Dataset items:
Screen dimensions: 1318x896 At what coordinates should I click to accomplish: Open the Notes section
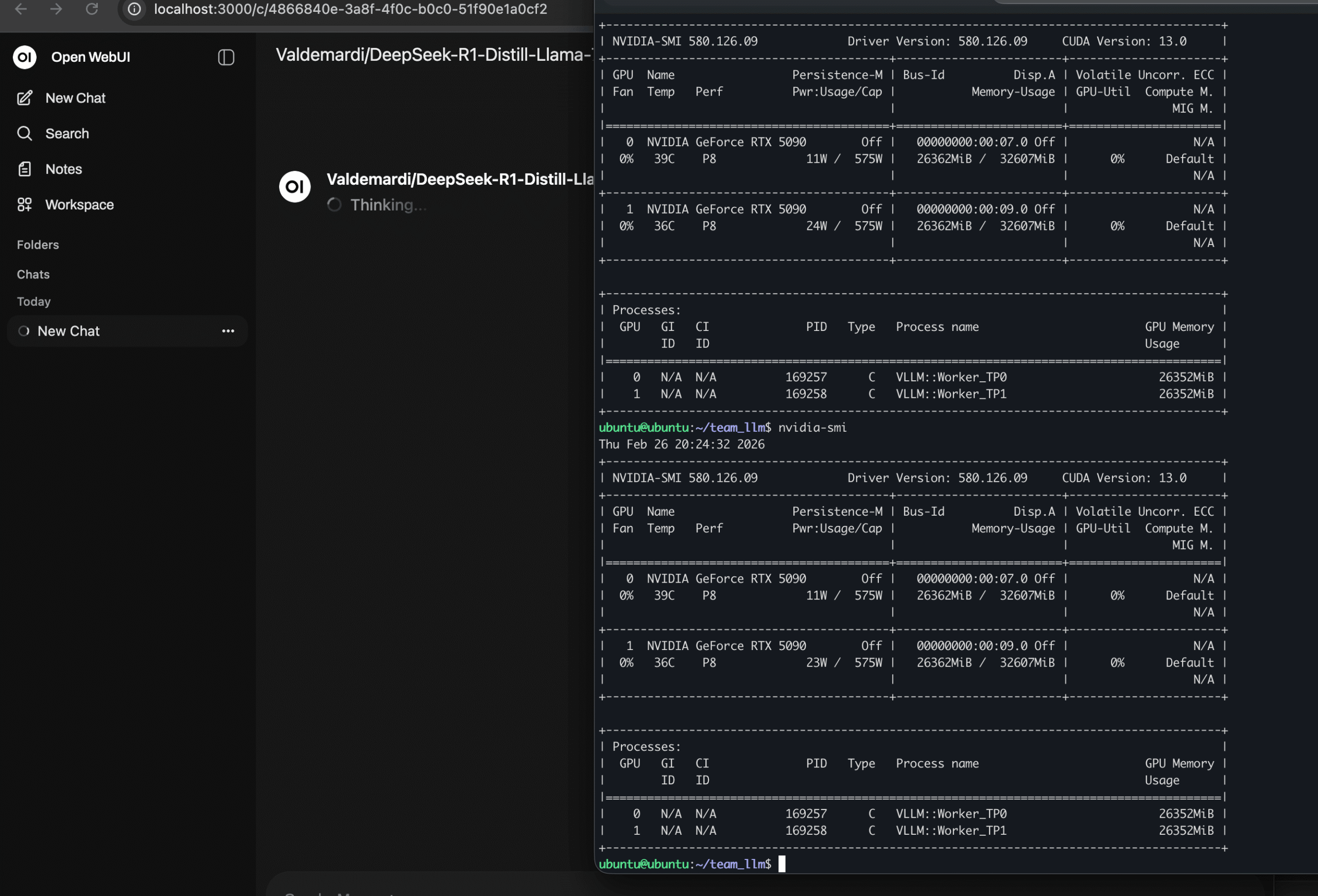pos(63,169)
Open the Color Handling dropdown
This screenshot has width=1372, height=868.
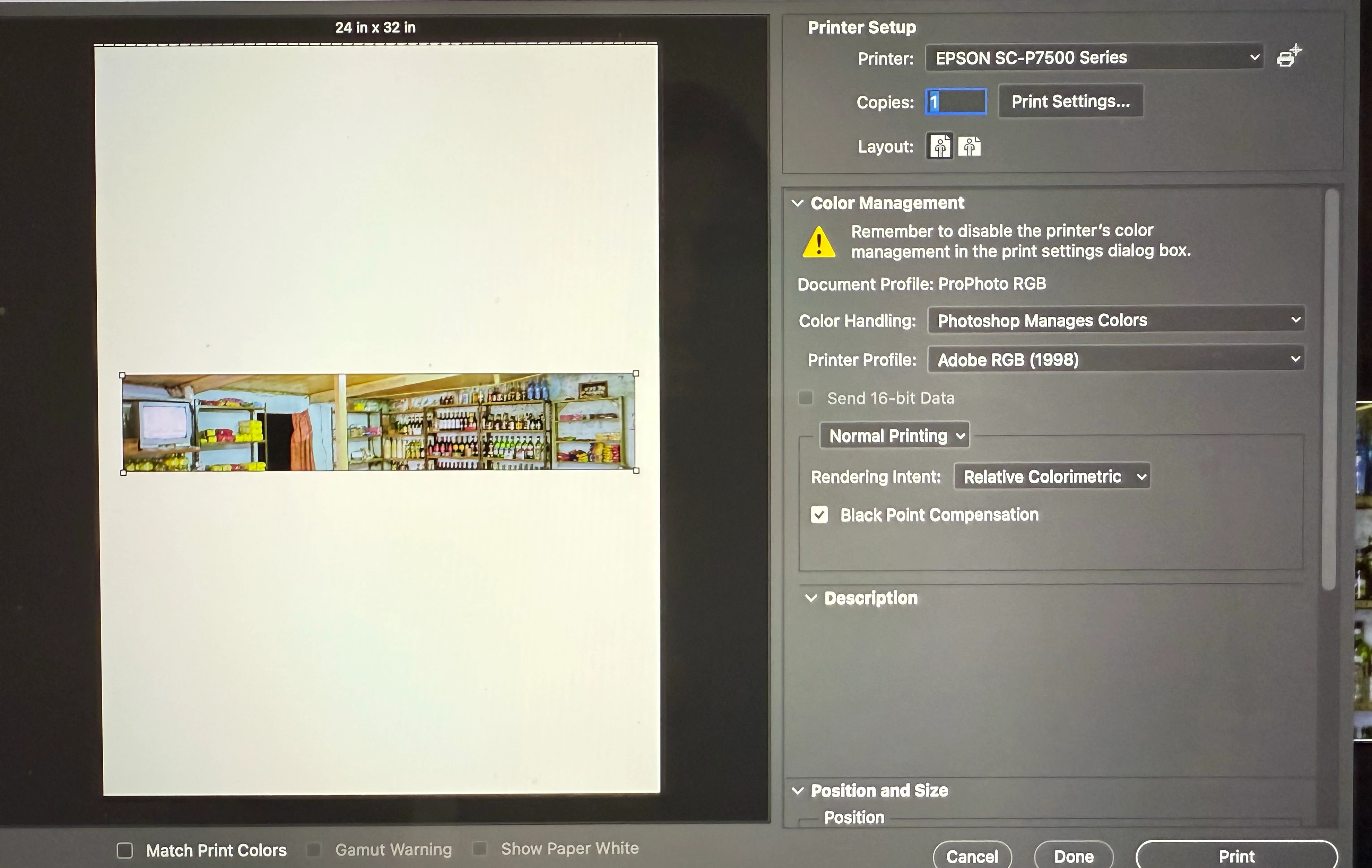coord(1115,320)
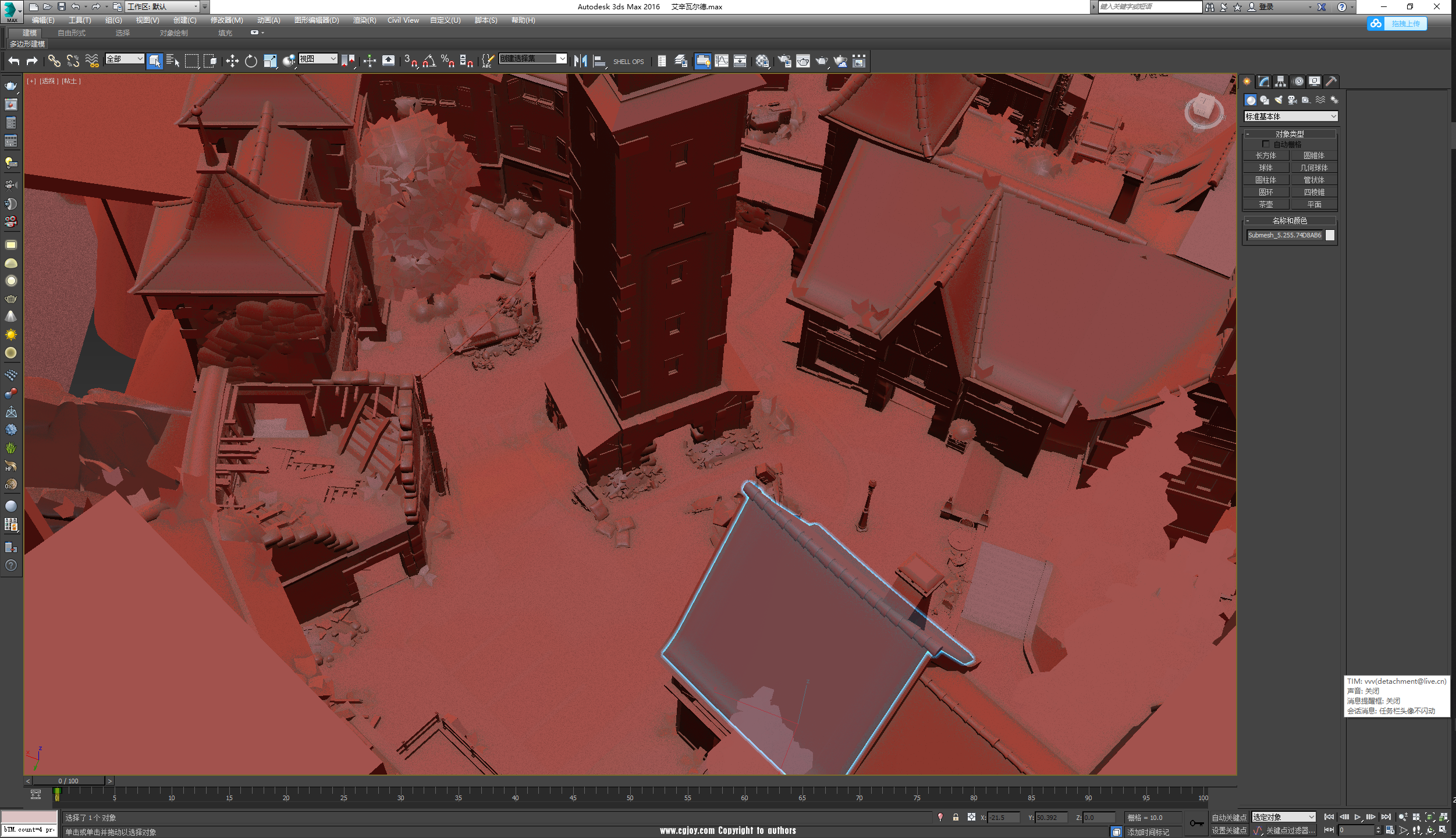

GOAL OF THE EXERCISE:
Please return the records as they stand, word for word, with no pictures.

EXERCISE RESULT:
Screen dimensions: 1318x896 At what coordinates should I click to accomplish: Open the Notes section
pos(63,169)
Open the Color Handling dropdown
This screenshot has width=1372, height=868.
coord(1115,320)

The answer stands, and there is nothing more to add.